Внизу послышался негромкий шорох, что-то стукнуло — возможно, дверь, потом донесся звук сдавленного голоса и все стихло. Поспелов выждал минуты три, надеясь, что пилот затаился в усыпальнице и заставил молчать Ромула, однако там была полная тишина. Прыгать вниз — можно нарваться на автоматную очередь: что у него в голове? Кому могла выдать его старуха?.. А ждать еще неизвестно, что произойдет в следующую минуту. А если он уже отрыл подземный ход из больницы?..

Георгий встал под прикрытие балки, сказал громко и спокойно:

— Леша, не дури! Тут свои. Ни звука! Ушел, вместе с Ромулом! Он прыгнул вниз, в темноту и отпрянул к стене. Включил фонарь в отведенной в сторону руке — пусто!

Пнул дверь палаты: железная кровать с мятой постелью, рюкзак, трехлинейка в углу… и дыра в полу! Не раздумывая, спустился, нашарил лучом фонаря узкий лаз под стену — оттуда тянуло прохладой. Прорыл!

После темноты — на улице показалось светло, да и ночи уже белые. Георгий огляделся — куда, в какую сторону ушли? — и заметил что-то белое между сосен.

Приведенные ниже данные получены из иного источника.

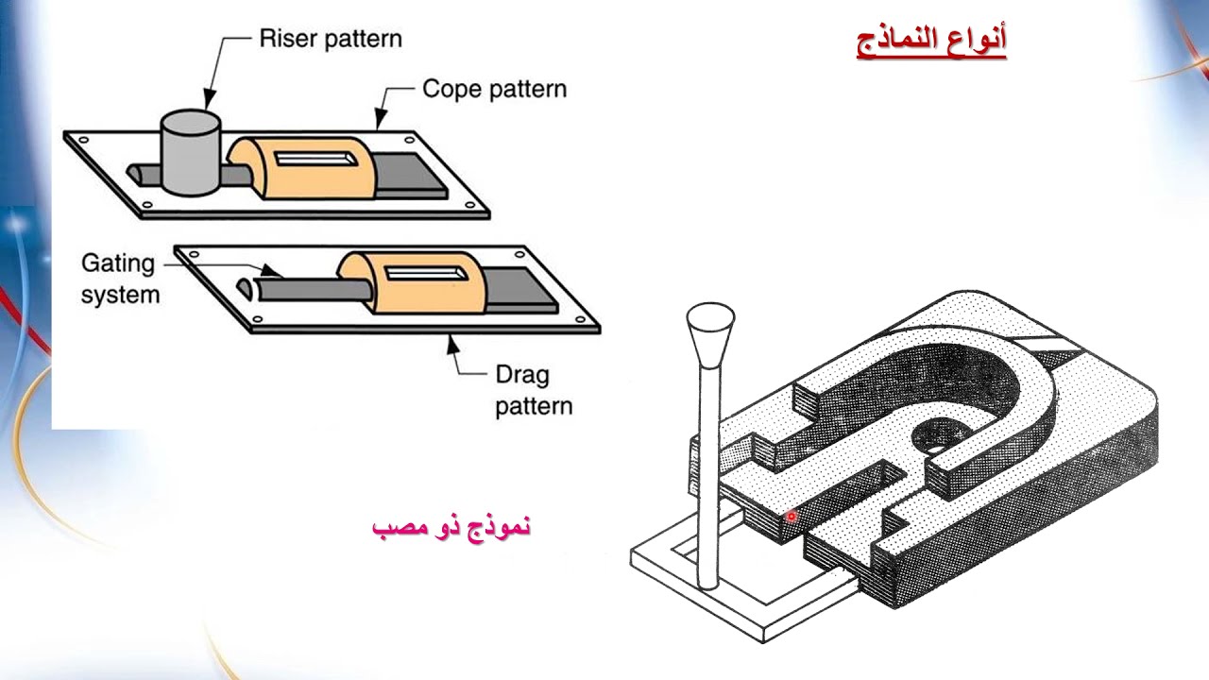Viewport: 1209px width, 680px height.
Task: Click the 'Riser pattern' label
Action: pos(330,39)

Пригибаясь, от дерева к дереву, добежал и увидел брошенный перевязочный пакет — умница Ромул! Примерное направление стало известно вдоль реки: здесь легче бежать раненому, меньше камней, и все равно далеко не уйдет! Если у пилота за три года войны с «драконами» появился звериный нюх и предчувствие, то наверняка такие же и повадки. Сделает большой круг, выйдет к своему следу и заляжет, чтобы понаблюдать за погоней. Сказать нечего, партизан он сильный, а какой бы из него получился разведчик!